- GIVEN ENTRIES
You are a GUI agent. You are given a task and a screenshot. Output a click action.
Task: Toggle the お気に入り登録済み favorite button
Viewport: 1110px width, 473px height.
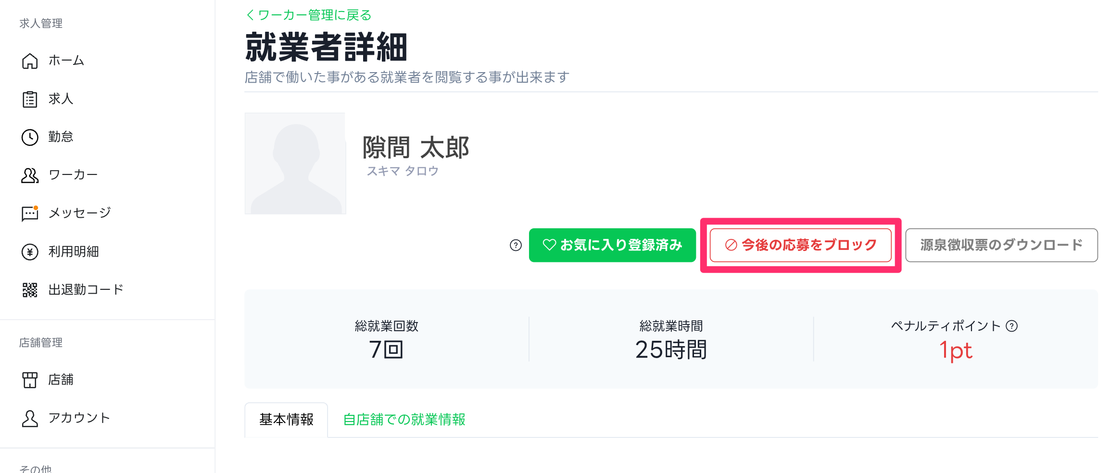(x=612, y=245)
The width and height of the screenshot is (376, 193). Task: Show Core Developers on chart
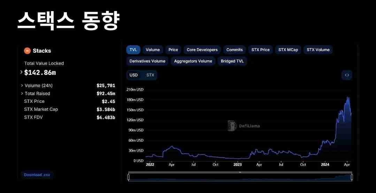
==
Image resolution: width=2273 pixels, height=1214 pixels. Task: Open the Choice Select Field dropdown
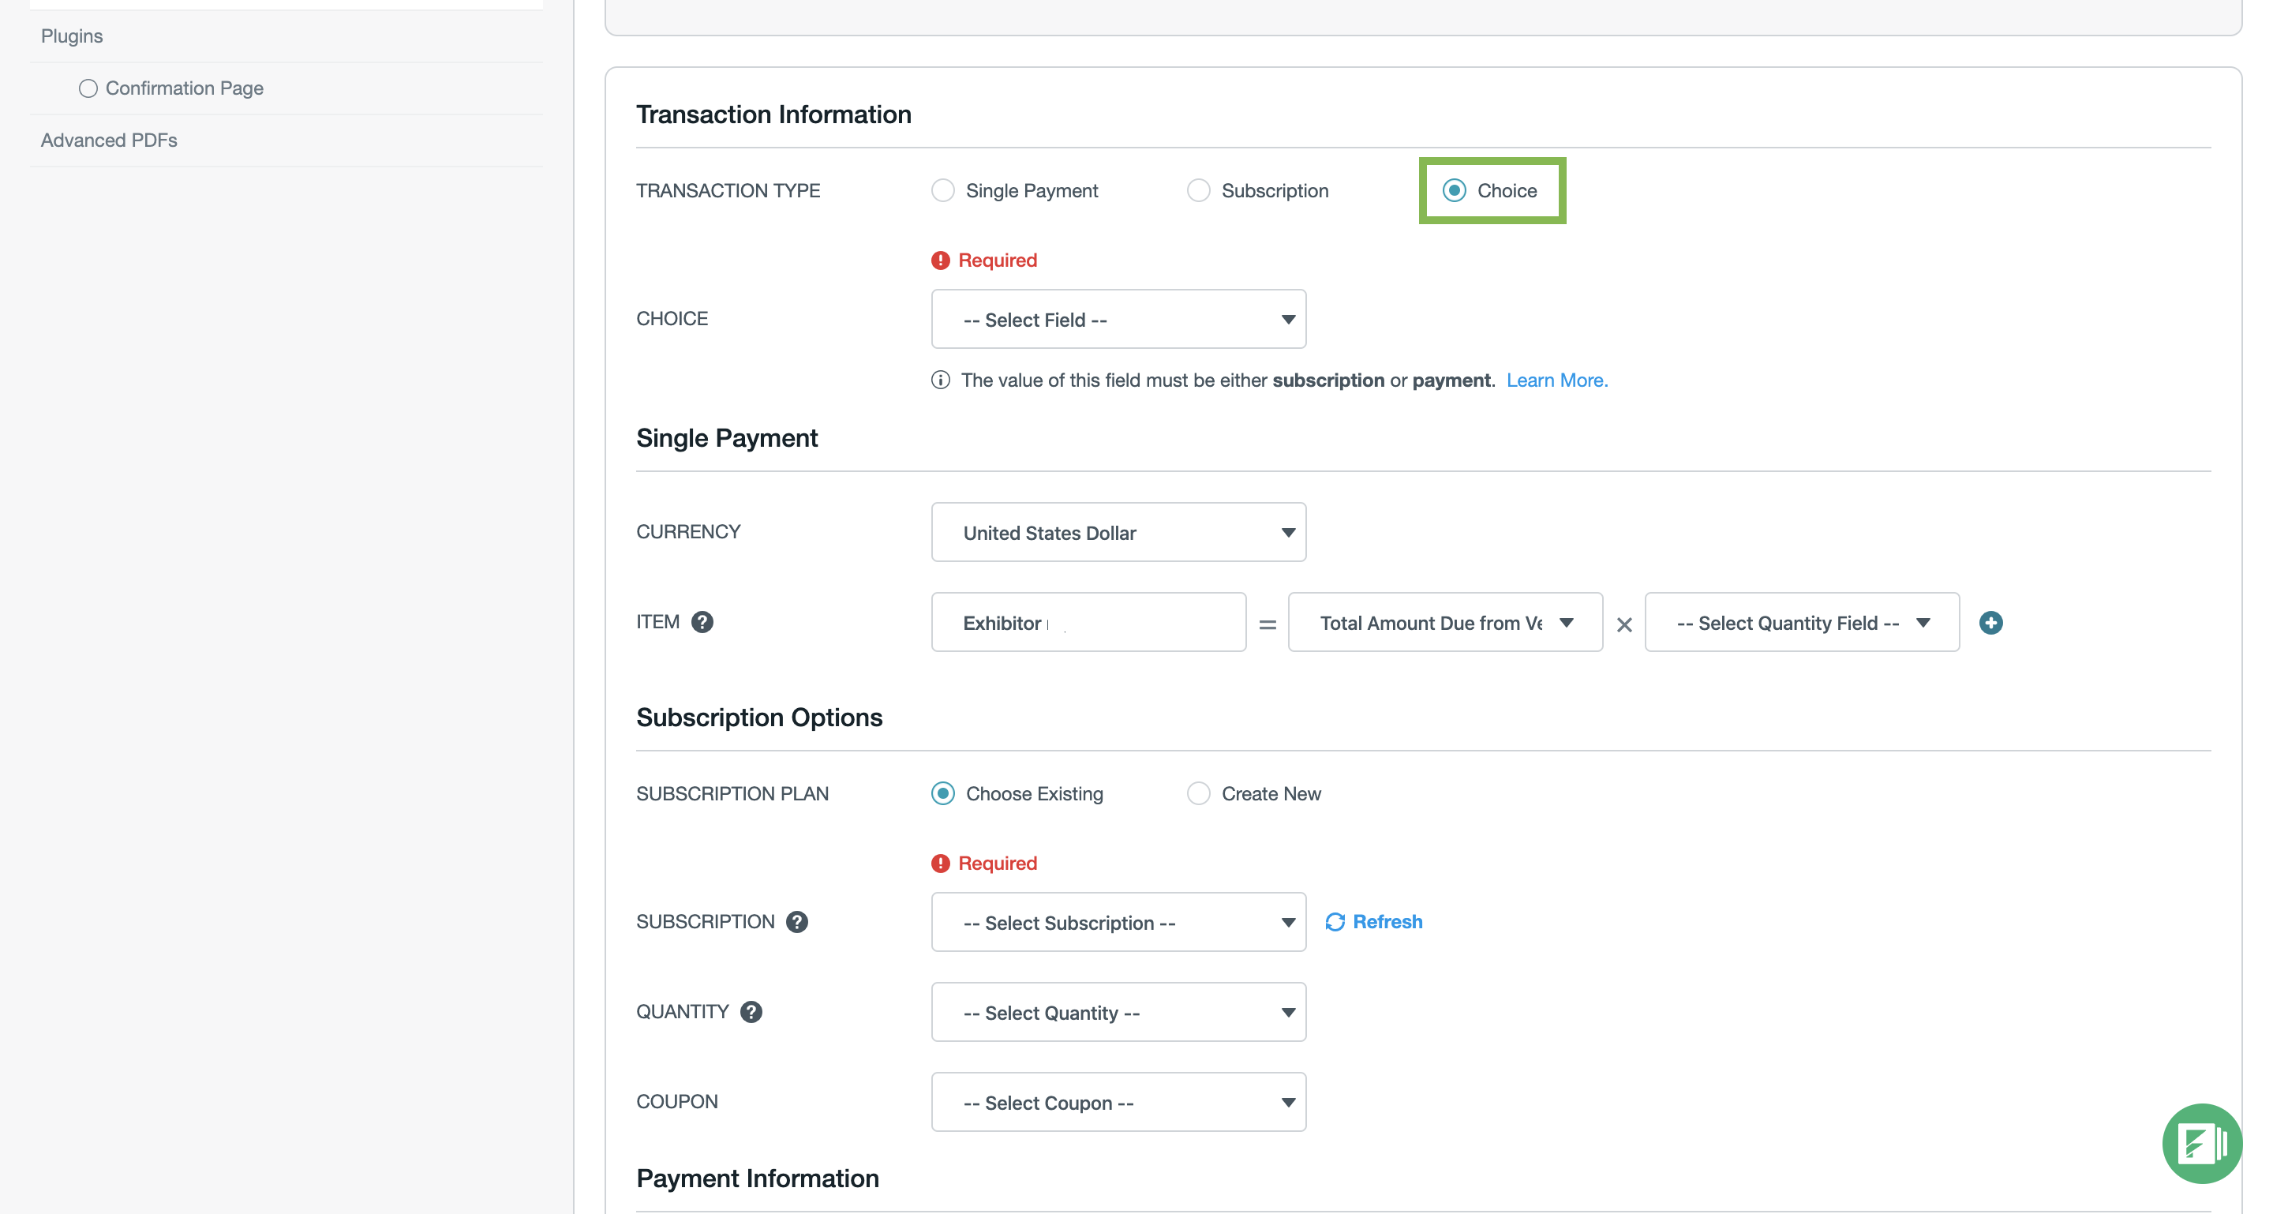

- WHAT YOU HAVE TO DO
Report every line above that contains the word "screenshot", copying each one in full.

- ANSWER TO THIS EXERCISE
You are a GUI agent. You are given a task and a screenshot. Output a click action.
The width and height of the screenshot is (376, 193). Task: Show Core Developers on chart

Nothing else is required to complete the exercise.